In among the news of Trinity Mirror's closure of several weekly titles in North Wales, including the Rhyl Visitor, which was sad enough, was the announcement that it was also to transfer printing from its Liverpool printworks to Oldham.
I'm sure someone in the management will manage to justify it, but I'll just say this, unless they are buying a fleet of much quicker vans, you can't get papers from Oldham to Liverpool as fast as you can get papers from Liverpool to Liverpool.
About 10 years ago before I started teaching journalism, my last job as a real journalist, as opposed to a blowhard columnist, was as night editor of the Daily Post, a job based in the Liverpool head office (this was before the title was split into distinct Welsh and English operations and the Llandudno Junction offices of the Post opened)

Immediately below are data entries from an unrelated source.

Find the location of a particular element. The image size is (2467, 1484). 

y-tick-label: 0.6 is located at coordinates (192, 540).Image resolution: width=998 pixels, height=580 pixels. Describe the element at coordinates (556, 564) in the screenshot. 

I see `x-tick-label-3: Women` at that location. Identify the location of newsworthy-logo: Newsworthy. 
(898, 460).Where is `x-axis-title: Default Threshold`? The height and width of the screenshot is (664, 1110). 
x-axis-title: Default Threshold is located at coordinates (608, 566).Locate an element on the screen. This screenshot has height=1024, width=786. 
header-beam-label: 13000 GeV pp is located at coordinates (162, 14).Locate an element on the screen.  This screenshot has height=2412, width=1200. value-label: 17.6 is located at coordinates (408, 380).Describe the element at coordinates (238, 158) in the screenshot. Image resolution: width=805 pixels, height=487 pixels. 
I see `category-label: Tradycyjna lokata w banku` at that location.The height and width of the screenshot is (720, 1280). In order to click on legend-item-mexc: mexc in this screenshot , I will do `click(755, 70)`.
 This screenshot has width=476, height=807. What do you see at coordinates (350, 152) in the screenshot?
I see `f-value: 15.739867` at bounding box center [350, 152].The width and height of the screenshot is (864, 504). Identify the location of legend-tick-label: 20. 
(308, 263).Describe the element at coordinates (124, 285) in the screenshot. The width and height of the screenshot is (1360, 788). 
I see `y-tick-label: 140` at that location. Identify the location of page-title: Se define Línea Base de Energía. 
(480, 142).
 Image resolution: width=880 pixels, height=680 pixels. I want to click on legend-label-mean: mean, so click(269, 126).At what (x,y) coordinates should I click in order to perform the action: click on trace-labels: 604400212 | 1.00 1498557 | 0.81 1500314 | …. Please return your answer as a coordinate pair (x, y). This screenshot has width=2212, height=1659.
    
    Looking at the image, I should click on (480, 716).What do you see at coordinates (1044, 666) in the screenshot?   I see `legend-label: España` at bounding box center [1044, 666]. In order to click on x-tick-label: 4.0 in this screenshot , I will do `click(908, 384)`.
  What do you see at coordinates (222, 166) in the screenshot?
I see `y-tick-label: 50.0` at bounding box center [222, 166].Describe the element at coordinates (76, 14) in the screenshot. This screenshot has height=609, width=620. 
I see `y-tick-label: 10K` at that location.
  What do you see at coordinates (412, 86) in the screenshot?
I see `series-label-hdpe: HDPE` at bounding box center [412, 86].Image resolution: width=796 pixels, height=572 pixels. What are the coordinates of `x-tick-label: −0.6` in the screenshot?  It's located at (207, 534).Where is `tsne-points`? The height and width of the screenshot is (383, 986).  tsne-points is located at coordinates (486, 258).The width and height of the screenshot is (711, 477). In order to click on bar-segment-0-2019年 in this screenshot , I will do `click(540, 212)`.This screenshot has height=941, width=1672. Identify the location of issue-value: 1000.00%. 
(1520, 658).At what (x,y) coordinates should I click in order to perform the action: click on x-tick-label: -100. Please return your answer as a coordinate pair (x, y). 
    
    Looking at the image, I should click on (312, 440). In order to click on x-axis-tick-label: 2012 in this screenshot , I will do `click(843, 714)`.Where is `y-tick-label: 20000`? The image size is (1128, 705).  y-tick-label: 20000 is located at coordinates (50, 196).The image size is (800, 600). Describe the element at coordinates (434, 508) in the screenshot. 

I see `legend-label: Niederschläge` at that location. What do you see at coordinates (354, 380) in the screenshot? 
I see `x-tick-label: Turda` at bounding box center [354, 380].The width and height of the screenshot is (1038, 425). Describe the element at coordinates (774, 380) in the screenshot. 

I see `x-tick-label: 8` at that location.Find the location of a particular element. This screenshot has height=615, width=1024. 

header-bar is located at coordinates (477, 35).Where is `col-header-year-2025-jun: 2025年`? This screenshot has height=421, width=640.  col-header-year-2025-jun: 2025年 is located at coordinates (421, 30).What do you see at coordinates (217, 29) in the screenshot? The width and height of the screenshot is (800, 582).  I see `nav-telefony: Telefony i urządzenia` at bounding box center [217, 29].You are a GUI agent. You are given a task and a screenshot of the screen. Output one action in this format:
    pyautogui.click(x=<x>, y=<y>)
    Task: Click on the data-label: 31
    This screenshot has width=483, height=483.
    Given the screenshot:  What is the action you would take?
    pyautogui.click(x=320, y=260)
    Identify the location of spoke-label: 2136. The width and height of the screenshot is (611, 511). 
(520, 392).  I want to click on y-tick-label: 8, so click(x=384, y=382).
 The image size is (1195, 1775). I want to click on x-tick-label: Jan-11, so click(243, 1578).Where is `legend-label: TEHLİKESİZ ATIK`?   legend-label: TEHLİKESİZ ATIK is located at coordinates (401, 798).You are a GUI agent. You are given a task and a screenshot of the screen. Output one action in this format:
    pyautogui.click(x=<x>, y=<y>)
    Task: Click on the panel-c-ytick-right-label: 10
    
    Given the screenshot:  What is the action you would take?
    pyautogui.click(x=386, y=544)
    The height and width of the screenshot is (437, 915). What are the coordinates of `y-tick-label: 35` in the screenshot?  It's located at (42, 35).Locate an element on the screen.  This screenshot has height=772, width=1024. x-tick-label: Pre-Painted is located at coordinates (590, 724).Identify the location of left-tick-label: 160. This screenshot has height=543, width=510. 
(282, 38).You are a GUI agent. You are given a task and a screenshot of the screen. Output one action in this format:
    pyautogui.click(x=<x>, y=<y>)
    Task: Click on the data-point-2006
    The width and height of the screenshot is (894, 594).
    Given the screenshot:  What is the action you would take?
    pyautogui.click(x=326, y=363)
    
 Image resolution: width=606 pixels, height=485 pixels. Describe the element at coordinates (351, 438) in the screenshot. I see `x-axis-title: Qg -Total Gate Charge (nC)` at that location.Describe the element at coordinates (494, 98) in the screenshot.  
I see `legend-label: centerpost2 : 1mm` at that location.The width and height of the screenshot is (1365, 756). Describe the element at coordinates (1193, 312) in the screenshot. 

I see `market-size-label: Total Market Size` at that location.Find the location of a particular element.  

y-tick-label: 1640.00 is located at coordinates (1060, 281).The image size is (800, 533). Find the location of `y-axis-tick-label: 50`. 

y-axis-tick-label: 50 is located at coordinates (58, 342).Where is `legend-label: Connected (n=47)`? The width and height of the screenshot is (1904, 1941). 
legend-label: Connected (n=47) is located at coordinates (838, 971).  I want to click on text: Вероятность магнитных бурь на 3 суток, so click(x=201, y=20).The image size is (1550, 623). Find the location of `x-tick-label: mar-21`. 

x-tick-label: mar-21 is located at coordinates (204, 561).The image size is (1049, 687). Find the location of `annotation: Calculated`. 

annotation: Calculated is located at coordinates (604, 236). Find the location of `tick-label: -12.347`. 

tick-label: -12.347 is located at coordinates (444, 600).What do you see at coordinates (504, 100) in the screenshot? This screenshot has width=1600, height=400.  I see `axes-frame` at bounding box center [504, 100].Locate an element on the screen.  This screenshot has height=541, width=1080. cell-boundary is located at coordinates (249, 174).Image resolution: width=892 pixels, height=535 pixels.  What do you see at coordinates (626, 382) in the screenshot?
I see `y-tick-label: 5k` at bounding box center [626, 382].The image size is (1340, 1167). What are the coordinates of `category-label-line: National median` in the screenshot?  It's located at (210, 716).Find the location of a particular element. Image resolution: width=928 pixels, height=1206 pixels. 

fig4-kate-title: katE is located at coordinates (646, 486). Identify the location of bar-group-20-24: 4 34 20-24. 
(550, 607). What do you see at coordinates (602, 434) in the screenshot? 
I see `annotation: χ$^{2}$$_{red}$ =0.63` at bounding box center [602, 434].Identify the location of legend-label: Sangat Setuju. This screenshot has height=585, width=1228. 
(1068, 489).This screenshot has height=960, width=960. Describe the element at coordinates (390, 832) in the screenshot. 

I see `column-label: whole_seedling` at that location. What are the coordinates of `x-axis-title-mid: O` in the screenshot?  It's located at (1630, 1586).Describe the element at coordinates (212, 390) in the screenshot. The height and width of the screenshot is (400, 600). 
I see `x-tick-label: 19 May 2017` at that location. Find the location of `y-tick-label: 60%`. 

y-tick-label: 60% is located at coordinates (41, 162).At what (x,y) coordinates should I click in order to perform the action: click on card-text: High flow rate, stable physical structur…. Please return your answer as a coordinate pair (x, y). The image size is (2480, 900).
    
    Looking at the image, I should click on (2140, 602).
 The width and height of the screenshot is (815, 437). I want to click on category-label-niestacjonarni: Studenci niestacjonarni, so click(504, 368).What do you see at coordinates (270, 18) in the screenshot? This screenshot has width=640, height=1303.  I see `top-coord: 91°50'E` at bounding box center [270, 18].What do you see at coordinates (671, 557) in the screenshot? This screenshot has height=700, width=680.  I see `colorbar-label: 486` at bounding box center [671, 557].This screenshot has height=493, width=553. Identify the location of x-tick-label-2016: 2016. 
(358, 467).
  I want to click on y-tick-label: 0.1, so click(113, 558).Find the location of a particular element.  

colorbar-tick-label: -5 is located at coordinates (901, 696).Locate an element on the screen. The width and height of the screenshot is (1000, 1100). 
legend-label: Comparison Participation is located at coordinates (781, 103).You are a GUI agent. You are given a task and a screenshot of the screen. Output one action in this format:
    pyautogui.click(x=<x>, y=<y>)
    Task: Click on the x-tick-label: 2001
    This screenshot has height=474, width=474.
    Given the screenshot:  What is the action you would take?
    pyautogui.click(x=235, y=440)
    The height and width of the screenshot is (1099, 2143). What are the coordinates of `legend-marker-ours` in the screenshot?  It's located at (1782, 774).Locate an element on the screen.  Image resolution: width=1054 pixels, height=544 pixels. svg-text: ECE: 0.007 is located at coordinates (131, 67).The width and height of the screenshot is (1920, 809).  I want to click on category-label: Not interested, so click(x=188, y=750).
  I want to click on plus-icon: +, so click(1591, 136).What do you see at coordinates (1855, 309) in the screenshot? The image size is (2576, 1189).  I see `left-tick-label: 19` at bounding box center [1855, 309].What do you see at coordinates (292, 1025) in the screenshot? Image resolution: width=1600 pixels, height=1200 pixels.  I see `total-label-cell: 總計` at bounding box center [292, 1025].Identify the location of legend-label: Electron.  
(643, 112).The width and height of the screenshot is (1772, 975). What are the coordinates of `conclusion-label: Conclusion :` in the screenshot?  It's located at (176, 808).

The building was and is unlovely, brutalist, concrete and won't be mourned if it's pulled down. But reputedly if Scouse workers there, who are proud of industrial achievement, are to be believed, it had the largest concrete roof in Europe.
The roof featured in one of my favourite stories about the legendary Post sports editor, Len Capeling. At the time of the docks strike, not sure which, there have been many, one senior editorial executive would take to the roof to watch the pickets through binoculars - what he thought this would achieve that couldn't be had by simply sending a reporter to the scene is anyone's guess. After spying on the strikers he arrived at the afternoon news conference and when the subject of the strike came up announced pompously: "I have a little intelligence."
Quick as a flash Len says: "This is conference, we only want to hear breaking news."